The menu isn’t what you’d call large, but it’s varied enough that pretty much any palate is going to find something appealing, be it duck Creole, blackened whole trout, shrimp and grits, or red beans and rice. The menu also offers four salads, several tempting sides, a few appetizers and desserts such as bourbon banana pudding.

Shrimp and grits | Photo by Kevin Gibson

My girlfriend, Cynthia, and I made our way to Couvillion for dinner recently, and it didn’t take us long to agree on an order of Louismill smoked cornbread, even though I also was eyeballing the chicken-fried chicken livers (seems redundant, but the point is made).

Cynthia briefly considered red beans and rice and adding locally made andouille sausage — you can add sausage, Gulf shrimp or the house original “beetloaf” (a version of meatloaf made with shredded beets) to any entree — but settled on one of her favorite dishes, shrimp and grits.

For my part, I figured “when in Rome,” and opted for the dish the restaurant is named for, Catfish Couvillion.

Our server told us it would be about a 25-minute wait for the cornbread, as it is made to order, but within 12 minutes, she presented it to us in a round, cast iron pan along with a cup of whipped butter, blended with cane syrup.

“Your food just came up, too,” she said, and quickly disappeared again.

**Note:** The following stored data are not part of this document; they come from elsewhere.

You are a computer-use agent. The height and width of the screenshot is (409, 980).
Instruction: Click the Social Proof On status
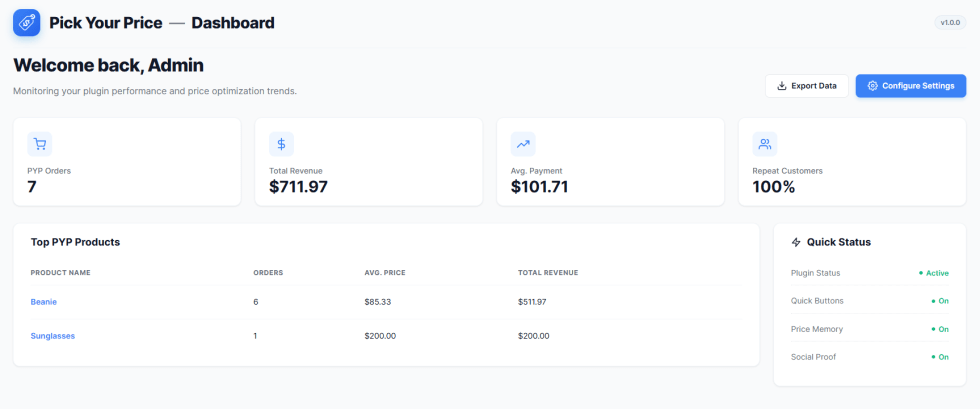tap(939, 357)
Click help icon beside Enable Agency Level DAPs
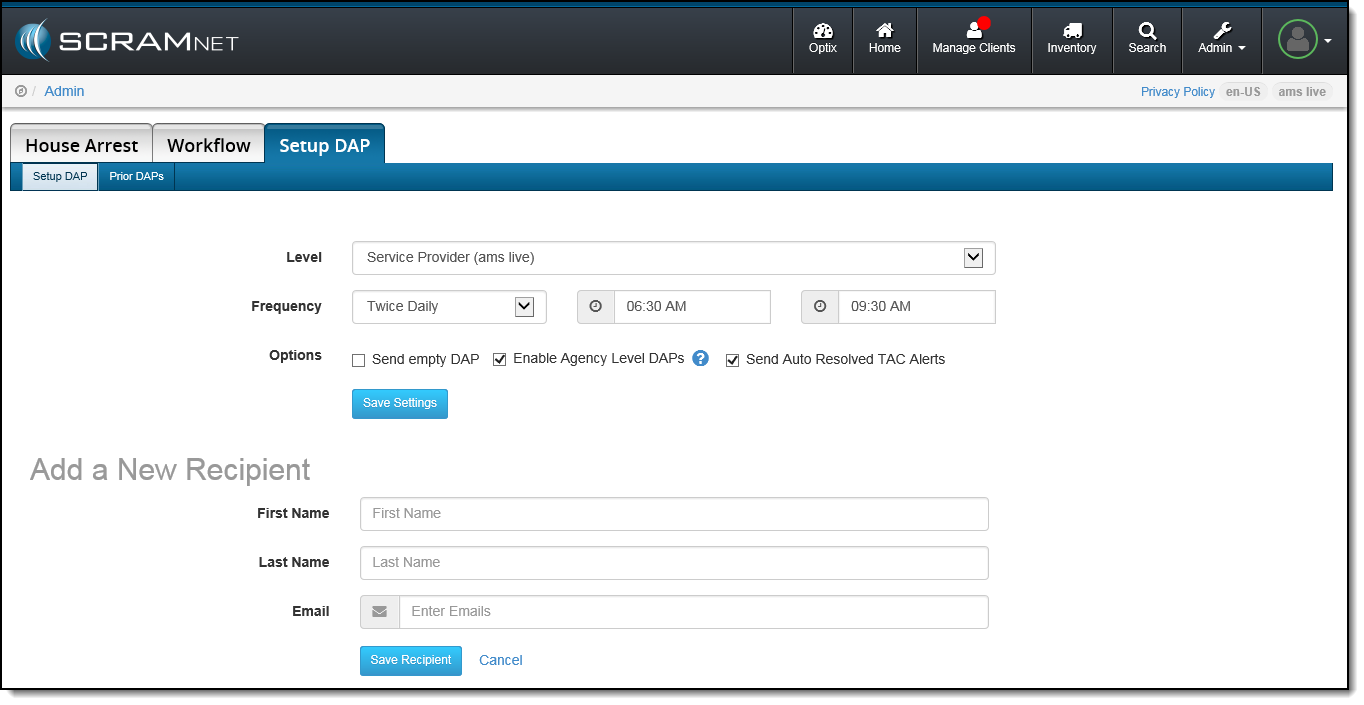The image size is (1364, 705). (x=700, y=358)
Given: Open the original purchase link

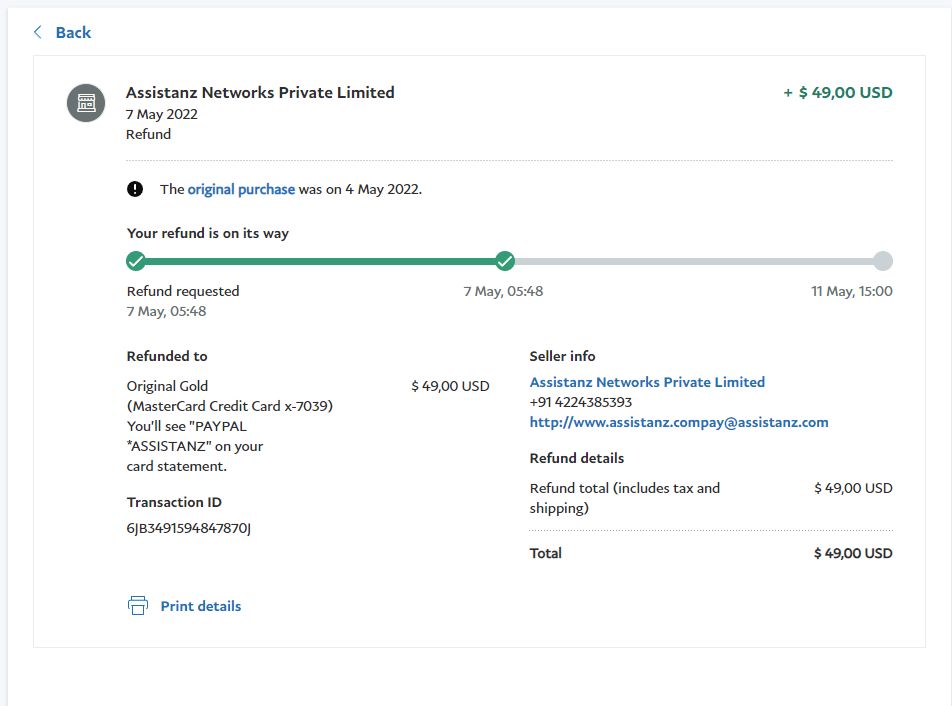Looking at the screenshot, I should click(x=241, y=189).
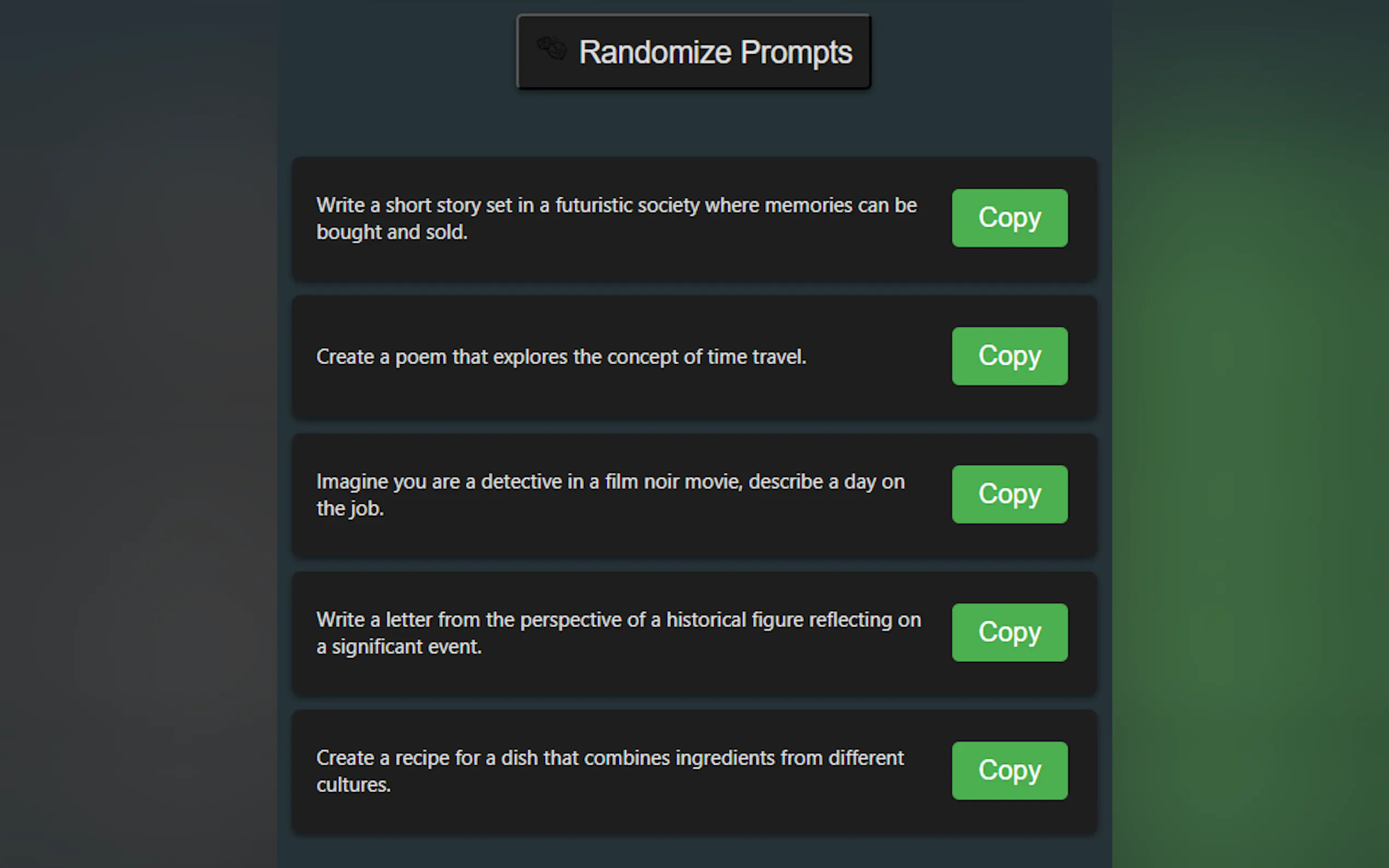The image size is (1389, 868).
Task: Click the dice icon on Randomize button
Action: pyautogui.click(x=552, y=48)
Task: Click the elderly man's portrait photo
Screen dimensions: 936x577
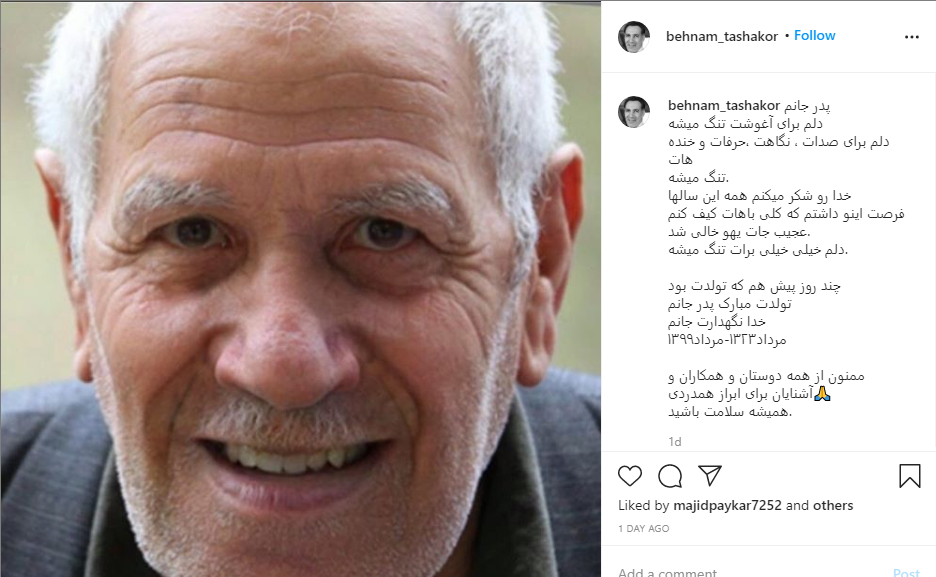Action: coord(300,288)
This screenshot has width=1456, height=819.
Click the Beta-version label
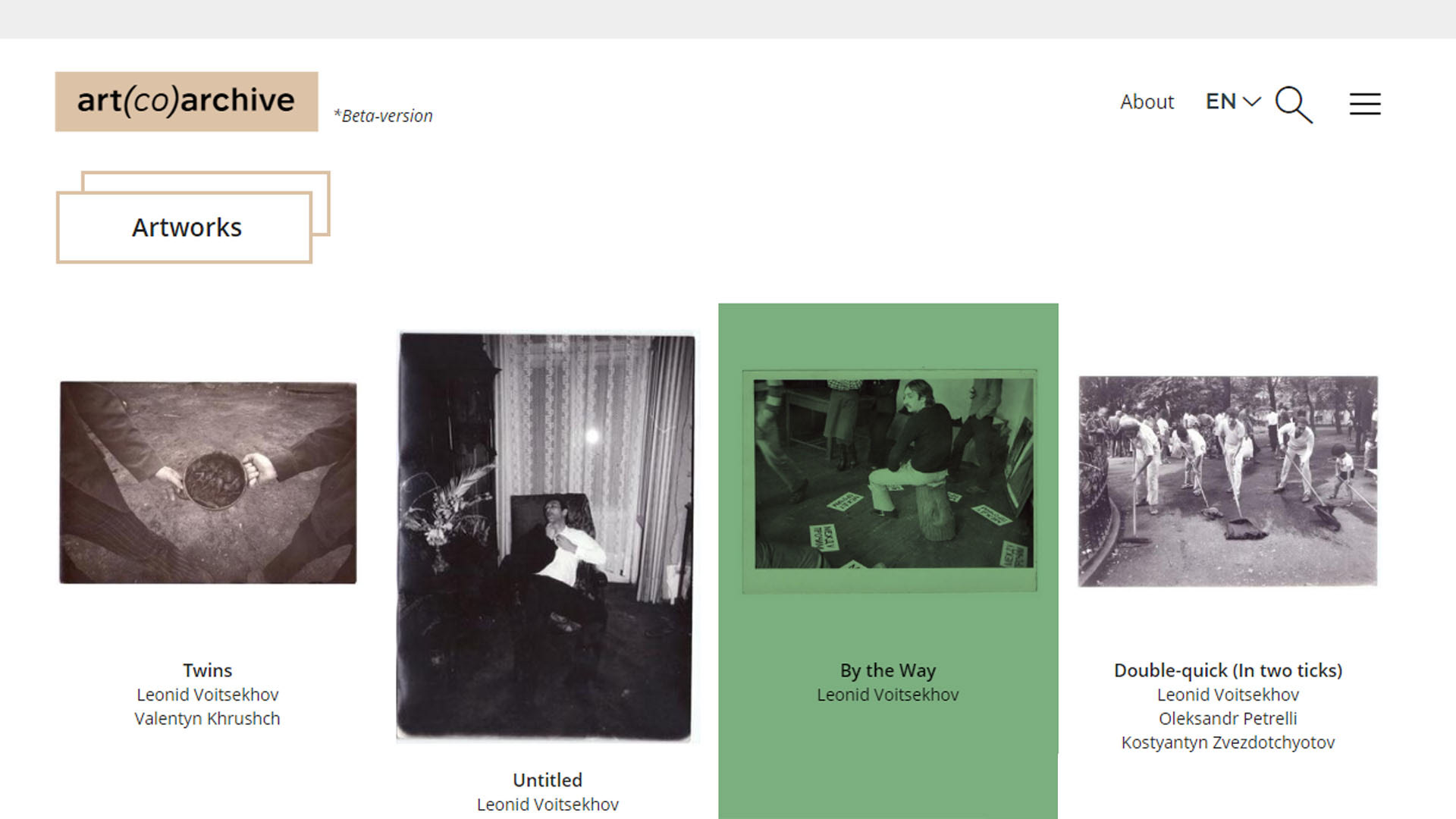click(x=383, y=116)
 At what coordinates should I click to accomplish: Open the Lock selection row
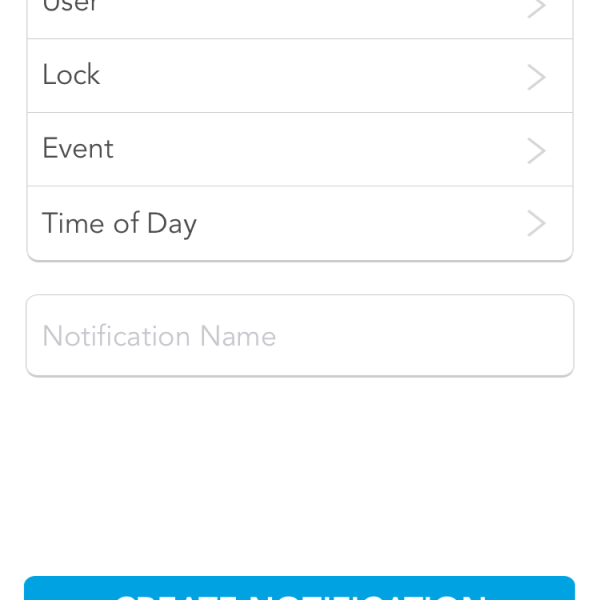pos(300,76)
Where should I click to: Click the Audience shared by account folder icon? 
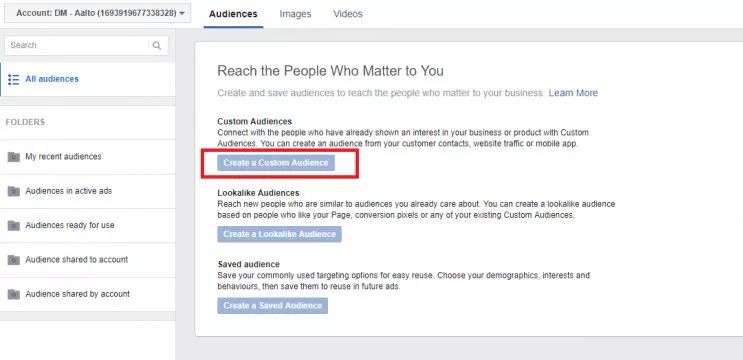click(14, 294)
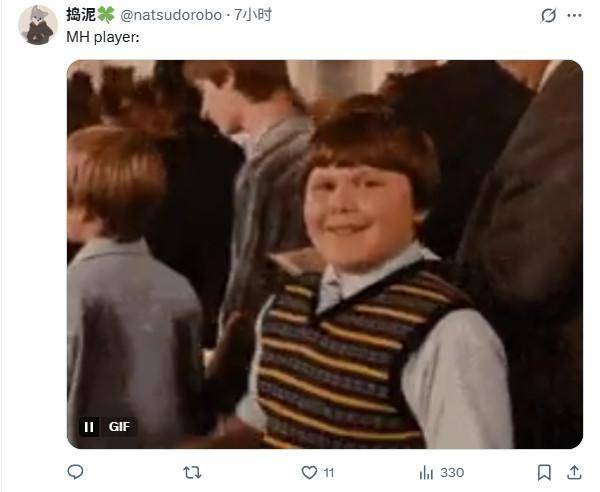Share the post with the upload-arrow icon
Image resolution: width=600 pixels, height=492 pixels.
coord(574,472)
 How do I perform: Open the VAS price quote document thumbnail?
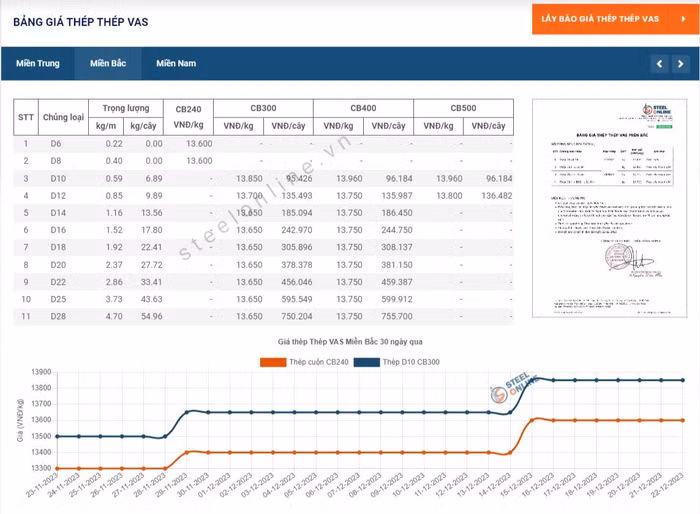click(609, 207)
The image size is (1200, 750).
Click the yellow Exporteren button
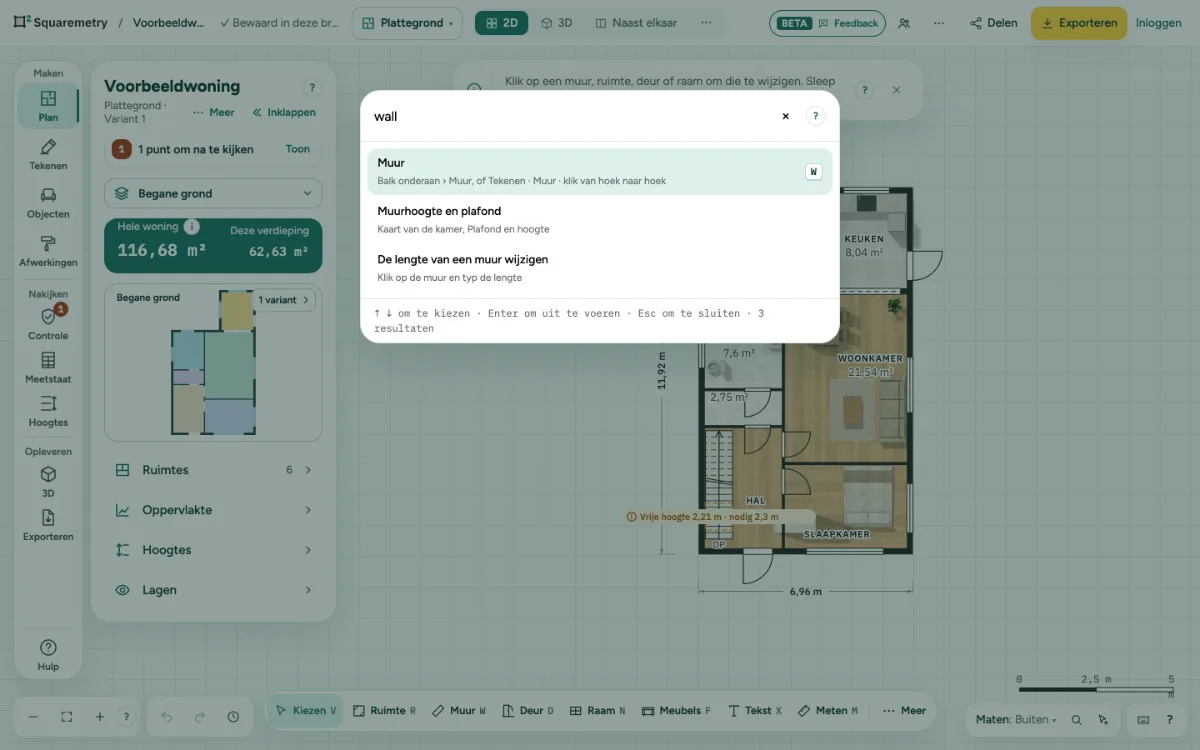1079,23
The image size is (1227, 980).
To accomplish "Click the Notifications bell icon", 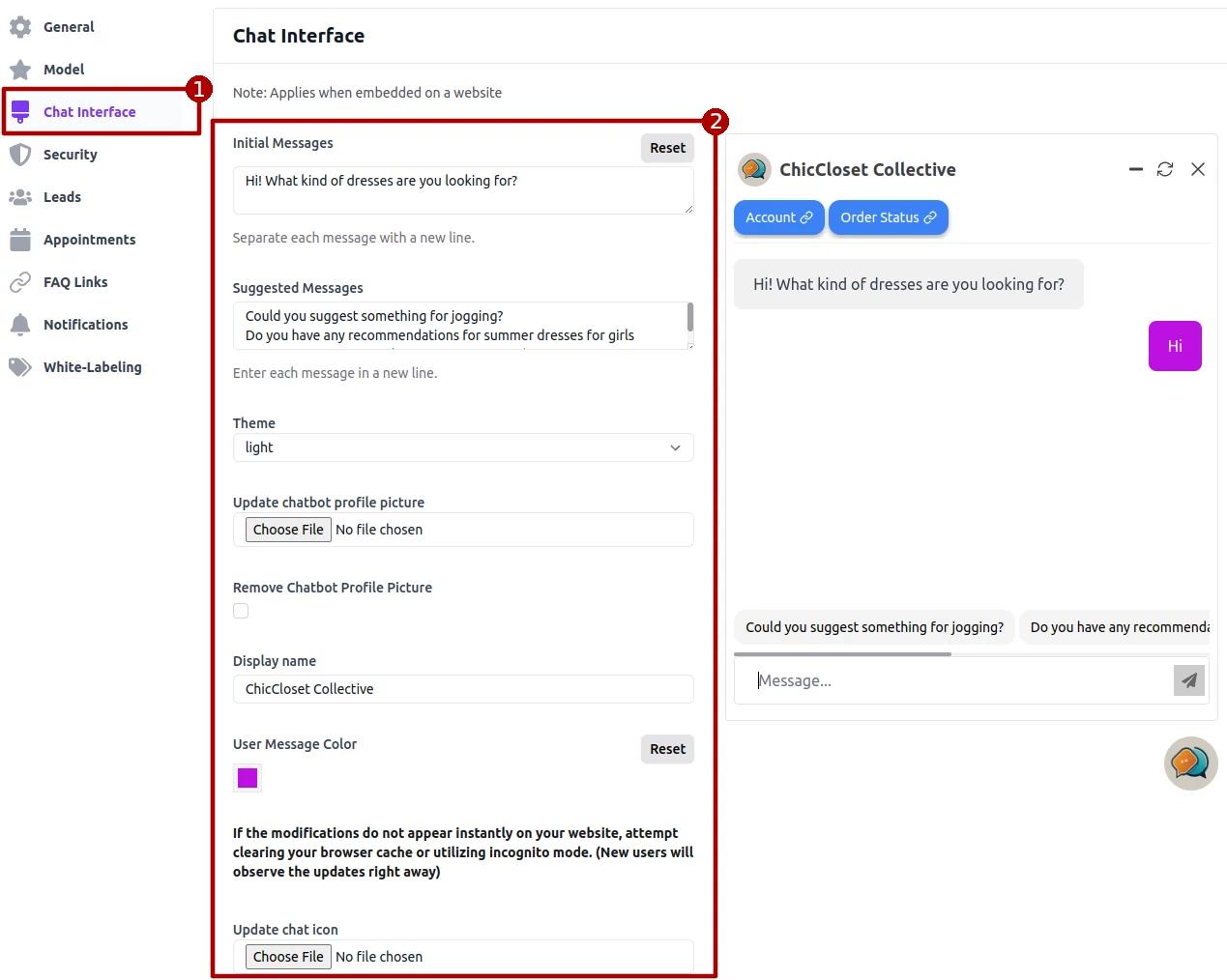I will coord(20,325).
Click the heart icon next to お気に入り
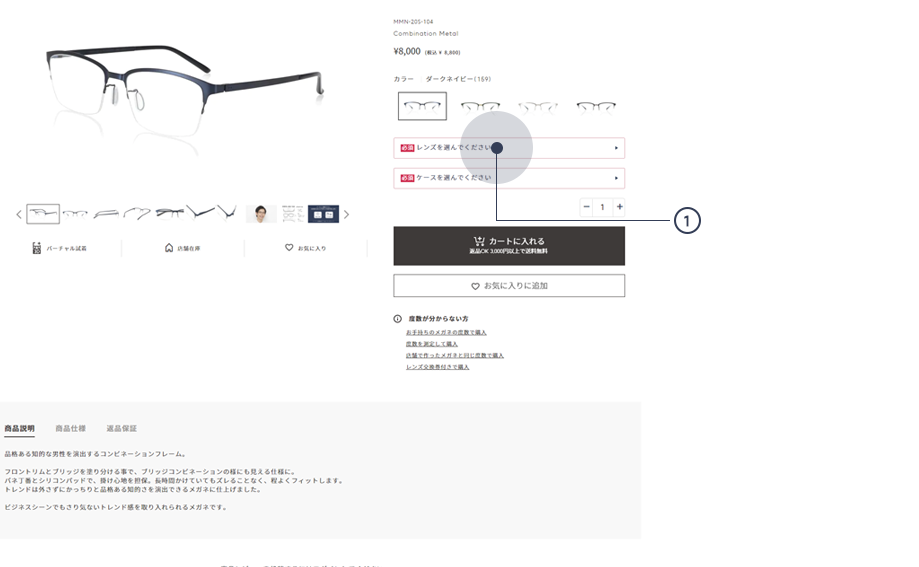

What that meant was that the lightly smoky cornbread went from appetizer to a side for our meals — which actually worked out well, given both of our entrees were roux-based and begged for dipping.

As promised, our entrees arrived before I could even get my knife into the cornbread to cut it into quarters for sharing.

Louismill smoked cornbread | Photo by Kevin Gibson

Cynthia’s dinner featured about eight or nine sautéed shrimp in a medium, brown roux, topped with scallions. Chopped mushrooms were cooked into the white-wine roux. In short, it was delicious.

The plump shrimp burst with peppery Cajun-style flavor, featuring plenty of garlic. The gravy and creamy grits were mouthwatering, and the mushrooms, while an unexpected addition, fit with the dish perfectly.

My Catfish Couvillion was served as a thick, red stew or roux, with four small pieces of catfish within, rice and scallions served alongside with a soup spoon for mixing. According to the restaurant’s website, couvillion is a descendant of the French dish court bouillon. Thanks to local influences, it eventually took on some Cajun personality.

Catfish Couvillion | Photo by Kevin Gibson

Couvillion prepares its signature dish with bell peppers, celery, onions and garlic in the tomato-based sauce, adding catfish stock and letting it simmer. The catfish is then poached in the sauce for serving.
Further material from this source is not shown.